## [What to produce]
Retype exactly the lines from the line with "Instruction: Open the" to the end of the data, keeping both boundary lines.

+++ Listed records

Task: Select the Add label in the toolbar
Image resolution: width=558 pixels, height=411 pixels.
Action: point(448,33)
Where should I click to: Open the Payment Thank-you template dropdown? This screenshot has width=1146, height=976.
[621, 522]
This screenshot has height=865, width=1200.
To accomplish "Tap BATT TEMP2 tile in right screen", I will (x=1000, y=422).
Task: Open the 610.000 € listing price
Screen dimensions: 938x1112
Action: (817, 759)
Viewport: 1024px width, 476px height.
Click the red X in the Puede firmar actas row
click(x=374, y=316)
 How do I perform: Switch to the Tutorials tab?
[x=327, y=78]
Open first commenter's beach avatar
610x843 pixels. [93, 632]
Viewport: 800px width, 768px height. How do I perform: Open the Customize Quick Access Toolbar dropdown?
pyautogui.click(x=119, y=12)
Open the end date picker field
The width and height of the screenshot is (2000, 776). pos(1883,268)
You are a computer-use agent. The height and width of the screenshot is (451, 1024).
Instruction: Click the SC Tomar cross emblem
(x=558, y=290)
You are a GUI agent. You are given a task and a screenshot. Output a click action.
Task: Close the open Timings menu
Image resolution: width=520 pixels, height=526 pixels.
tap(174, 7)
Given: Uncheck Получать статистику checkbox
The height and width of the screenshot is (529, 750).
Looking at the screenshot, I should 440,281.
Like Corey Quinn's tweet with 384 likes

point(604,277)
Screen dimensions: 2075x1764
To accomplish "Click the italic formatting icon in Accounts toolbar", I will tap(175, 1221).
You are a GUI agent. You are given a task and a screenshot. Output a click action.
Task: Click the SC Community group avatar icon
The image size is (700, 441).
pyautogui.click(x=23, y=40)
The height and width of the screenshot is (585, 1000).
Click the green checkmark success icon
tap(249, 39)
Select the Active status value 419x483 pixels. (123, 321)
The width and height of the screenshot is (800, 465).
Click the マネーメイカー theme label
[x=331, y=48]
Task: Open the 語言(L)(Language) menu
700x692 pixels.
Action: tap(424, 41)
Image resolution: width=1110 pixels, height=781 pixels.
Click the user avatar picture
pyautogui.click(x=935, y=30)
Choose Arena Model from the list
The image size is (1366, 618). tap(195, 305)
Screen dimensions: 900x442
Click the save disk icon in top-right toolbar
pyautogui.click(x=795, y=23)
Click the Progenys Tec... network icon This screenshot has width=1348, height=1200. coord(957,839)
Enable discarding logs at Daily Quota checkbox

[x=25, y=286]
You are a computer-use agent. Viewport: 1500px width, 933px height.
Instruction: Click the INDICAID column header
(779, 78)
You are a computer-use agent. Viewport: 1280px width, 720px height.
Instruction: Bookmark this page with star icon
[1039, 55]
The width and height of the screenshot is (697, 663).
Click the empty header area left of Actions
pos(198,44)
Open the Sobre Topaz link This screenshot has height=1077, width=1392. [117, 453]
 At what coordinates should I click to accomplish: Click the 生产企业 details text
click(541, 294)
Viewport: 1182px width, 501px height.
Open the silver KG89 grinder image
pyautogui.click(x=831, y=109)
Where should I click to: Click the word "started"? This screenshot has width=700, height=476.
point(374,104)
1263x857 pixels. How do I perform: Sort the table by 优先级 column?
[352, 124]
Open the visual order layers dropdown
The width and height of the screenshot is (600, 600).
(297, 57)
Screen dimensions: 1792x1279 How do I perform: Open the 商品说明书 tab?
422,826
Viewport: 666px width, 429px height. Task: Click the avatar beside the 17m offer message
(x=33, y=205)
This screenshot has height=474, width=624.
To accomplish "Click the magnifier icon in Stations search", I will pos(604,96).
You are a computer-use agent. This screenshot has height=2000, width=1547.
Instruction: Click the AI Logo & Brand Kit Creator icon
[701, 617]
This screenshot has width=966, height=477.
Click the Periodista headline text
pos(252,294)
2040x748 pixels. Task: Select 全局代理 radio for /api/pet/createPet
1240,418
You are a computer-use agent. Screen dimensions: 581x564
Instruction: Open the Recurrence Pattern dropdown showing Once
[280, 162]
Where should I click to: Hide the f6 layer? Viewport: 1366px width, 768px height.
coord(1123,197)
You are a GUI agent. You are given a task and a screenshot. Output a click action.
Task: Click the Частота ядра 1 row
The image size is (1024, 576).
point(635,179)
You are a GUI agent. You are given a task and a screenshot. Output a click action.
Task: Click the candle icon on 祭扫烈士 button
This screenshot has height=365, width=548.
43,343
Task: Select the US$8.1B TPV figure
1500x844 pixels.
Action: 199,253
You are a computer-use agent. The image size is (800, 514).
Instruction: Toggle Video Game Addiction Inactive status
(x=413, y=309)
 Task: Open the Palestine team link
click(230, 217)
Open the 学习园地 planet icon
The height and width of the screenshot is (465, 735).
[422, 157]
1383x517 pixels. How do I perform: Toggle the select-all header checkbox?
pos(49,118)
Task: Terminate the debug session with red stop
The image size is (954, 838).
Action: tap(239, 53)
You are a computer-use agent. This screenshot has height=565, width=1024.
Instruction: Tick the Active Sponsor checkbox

++++++

## [Final answer]
Instruction: Open the Recurrence Pattern dropdown showing Once
[280, 162]
Where should I click to: Hide the f6 layer? Viewport: 1366px width, 768px height.
coord(1123,197)
You are a GUI agent. You are given a task and a screenshot. Output a click action.
Task: Click the Частота ядра 1 row
The image size is (1024, 576).
point(635,179)
You are a GUI agent. You are given a task and a screenshot. Output a click action.
Task: Click the candle icon on 祭扫烈士 button
This screenshot has height=365, width=548.
43,343
Task: Select the US$8.1B TPV figure
1500x844 pixels.
Action: 199,253
You are a computer-use agent. The image size is (800, 514).
Instruction: Toggle Video Game Addiction Inactive status
(x=413, y=309)
 Task: Open the Palestine team link
click(230, 217)
Open the 学习园地 planet icon
The height and width of the screenshot is (465, 735).
[422, 157]
1383x517 pixels. How do I perform: Toggle the select-all header checkbox?
pos(49,118)
Task: Terminate the debug session with red stop
The image size is (954, 838).
Action: tap(239, 53)
You are a computer-use agent. This screenshot has height=565, width=1024.
Instruction: Tick the Active Sponsor checkbox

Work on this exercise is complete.